C. Ganti Rugi, Tindakan Tertentu & Uang Paksa
Menurut Pasal 87 (1) UUPPLH 2009 ada dua jenis ganti rugi, yaitu (1) ganti rugi kepada orang yang menderita akibat kerusakan atau pencemaran lingkungan (2) ganti rugi kepada lingkungan hidup itu sendiri. Selain kewajiban membayar ganti rugi, dapat pula dikenakan tindakan hukum tertentu untuk :
- memasang atau memperbaiki unit pengolahan limbah sehingga limbah sesuai dengan baku mutu lingkungan hidup yang ditentukan;
- memulihkan fungsi lingkungan hidup; dan/atau
- menghilangkan atau memusnahkan penyebab timbulnya pencemaran dan/atau perusakan lingkungan hidup.

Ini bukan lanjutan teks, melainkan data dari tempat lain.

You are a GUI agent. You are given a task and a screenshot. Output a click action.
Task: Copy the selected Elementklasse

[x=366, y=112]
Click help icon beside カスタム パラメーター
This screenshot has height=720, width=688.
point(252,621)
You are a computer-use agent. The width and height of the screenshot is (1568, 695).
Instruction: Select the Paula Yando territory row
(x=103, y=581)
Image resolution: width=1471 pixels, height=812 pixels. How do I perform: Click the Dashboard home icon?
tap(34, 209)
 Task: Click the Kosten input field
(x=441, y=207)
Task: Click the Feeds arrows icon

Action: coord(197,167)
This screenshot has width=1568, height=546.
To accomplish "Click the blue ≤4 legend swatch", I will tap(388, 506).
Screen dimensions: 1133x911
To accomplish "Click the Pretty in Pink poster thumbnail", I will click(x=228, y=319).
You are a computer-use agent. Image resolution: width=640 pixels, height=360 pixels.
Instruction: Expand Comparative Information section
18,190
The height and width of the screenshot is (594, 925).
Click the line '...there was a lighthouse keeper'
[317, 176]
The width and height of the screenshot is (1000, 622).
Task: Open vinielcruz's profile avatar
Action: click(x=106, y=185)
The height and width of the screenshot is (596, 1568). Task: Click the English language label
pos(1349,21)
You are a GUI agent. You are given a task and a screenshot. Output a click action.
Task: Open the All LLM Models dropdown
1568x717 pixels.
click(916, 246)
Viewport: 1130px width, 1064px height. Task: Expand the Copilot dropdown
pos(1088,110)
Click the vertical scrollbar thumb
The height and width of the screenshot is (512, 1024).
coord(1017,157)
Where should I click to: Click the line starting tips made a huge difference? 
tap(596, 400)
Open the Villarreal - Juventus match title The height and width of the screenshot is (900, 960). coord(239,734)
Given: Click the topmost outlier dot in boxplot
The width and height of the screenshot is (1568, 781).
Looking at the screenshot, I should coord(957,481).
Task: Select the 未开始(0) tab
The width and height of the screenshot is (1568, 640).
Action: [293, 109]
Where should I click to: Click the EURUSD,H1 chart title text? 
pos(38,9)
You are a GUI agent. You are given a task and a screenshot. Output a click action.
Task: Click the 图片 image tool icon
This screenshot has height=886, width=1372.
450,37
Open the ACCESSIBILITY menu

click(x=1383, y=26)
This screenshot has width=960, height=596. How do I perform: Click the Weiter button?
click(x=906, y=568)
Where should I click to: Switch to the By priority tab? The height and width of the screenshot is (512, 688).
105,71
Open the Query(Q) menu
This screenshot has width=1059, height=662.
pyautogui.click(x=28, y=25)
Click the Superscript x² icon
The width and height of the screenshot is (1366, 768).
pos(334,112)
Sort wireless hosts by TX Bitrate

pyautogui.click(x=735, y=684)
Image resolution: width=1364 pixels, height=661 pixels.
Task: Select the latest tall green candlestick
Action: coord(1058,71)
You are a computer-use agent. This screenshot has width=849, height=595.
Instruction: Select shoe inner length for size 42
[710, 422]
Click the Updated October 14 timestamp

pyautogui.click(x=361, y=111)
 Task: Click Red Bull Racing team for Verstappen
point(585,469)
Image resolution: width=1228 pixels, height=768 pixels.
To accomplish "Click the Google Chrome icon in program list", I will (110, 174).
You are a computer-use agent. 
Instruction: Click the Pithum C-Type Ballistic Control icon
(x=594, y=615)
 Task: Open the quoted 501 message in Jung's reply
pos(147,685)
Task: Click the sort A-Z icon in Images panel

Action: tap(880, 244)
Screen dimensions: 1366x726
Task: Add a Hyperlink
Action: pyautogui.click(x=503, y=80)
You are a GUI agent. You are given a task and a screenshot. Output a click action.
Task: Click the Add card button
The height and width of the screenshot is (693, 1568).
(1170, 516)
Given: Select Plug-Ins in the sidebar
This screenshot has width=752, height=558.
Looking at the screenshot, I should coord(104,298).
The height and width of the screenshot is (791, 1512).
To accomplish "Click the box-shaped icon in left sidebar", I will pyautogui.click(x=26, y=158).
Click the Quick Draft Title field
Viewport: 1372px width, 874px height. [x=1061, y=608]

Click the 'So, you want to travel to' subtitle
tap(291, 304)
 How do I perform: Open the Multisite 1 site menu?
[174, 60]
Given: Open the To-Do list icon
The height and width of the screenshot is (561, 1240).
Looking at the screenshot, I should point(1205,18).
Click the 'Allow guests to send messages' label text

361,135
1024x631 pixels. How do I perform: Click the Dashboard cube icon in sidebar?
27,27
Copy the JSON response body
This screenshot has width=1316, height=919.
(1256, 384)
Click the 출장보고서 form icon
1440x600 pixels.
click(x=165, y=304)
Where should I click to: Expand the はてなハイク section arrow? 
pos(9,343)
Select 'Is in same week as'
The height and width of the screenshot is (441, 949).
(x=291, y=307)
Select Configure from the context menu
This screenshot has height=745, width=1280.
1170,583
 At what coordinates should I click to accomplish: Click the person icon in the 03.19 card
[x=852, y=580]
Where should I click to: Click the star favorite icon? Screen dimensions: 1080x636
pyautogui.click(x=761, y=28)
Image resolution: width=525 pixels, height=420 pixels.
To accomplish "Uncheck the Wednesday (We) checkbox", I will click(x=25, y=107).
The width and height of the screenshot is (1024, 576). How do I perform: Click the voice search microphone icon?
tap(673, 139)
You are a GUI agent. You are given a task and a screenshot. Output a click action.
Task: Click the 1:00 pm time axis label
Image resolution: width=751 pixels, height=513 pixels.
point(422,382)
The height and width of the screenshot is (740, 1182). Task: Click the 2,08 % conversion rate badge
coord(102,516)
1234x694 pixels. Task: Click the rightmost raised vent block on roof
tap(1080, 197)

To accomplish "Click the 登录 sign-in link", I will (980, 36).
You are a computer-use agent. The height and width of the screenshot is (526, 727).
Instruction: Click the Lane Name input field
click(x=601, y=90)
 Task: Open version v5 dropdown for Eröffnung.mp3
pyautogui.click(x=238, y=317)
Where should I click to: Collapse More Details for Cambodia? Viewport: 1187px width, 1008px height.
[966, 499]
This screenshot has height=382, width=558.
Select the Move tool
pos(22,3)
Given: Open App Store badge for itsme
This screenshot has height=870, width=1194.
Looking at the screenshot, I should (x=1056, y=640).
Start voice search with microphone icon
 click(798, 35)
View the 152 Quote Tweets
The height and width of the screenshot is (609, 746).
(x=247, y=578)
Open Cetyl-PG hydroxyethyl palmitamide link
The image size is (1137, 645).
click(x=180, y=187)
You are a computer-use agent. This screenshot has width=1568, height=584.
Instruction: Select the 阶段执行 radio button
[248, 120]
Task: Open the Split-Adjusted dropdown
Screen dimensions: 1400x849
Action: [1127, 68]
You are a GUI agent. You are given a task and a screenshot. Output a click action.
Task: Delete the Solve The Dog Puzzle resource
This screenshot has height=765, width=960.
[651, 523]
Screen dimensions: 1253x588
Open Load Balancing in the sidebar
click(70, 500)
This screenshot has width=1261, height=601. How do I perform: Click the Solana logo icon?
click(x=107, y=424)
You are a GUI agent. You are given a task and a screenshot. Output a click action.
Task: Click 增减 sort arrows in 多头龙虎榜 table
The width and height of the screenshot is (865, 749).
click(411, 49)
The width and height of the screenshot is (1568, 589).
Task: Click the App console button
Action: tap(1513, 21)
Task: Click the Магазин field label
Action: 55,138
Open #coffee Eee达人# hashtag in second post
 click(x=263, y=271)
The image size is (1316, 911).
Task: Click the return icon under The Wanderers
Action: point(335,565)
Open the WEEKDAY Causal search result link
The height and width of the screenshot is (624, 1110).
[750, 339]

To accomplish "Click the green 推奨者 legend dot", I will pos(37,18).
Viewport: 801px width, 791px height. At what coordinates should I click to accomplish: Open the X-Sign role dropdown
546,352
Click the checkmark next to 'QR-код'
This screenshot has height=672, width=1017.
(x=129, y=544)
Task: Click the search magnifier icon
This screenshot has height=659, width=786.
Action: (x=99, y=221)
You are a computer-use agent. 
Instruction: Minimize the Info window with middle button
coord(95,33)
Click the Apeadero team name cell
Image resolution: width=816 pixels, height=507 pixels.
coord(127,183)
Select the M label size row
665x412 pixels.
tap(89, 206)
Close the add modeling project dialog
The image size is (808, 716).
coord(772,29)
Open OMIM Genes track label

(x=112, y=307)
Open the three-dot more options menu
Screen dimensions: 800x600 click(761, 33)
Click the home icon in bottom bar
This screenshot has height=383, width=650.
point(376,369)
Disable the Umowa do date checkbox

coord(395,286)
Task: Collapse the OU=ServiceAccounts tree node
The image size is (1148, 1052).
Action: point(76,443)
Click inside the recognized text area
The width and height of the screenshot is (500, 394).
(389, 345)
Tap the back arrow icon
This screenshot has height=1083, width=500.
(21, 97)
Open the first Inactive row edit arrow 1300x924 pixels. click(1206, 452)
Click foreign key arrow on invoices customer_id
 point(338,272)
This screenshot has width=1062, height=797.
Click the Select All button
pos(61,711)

Dalam kaitan dengan pembebanan untuk melakukan tindakan hukum tertentu, dalam Pasal 87 (3) dan (4) UU PPLH 2009 ditentukan bahwa pengadilan dapat menetapkan pembayaran uang paksa terhadap setiap hari keterlambatan atas pelaksanaan putusan pengadilan. Besarnya uang paksa diputuskan berdasarkan peraturan perundang-undangan melalui pengadilan.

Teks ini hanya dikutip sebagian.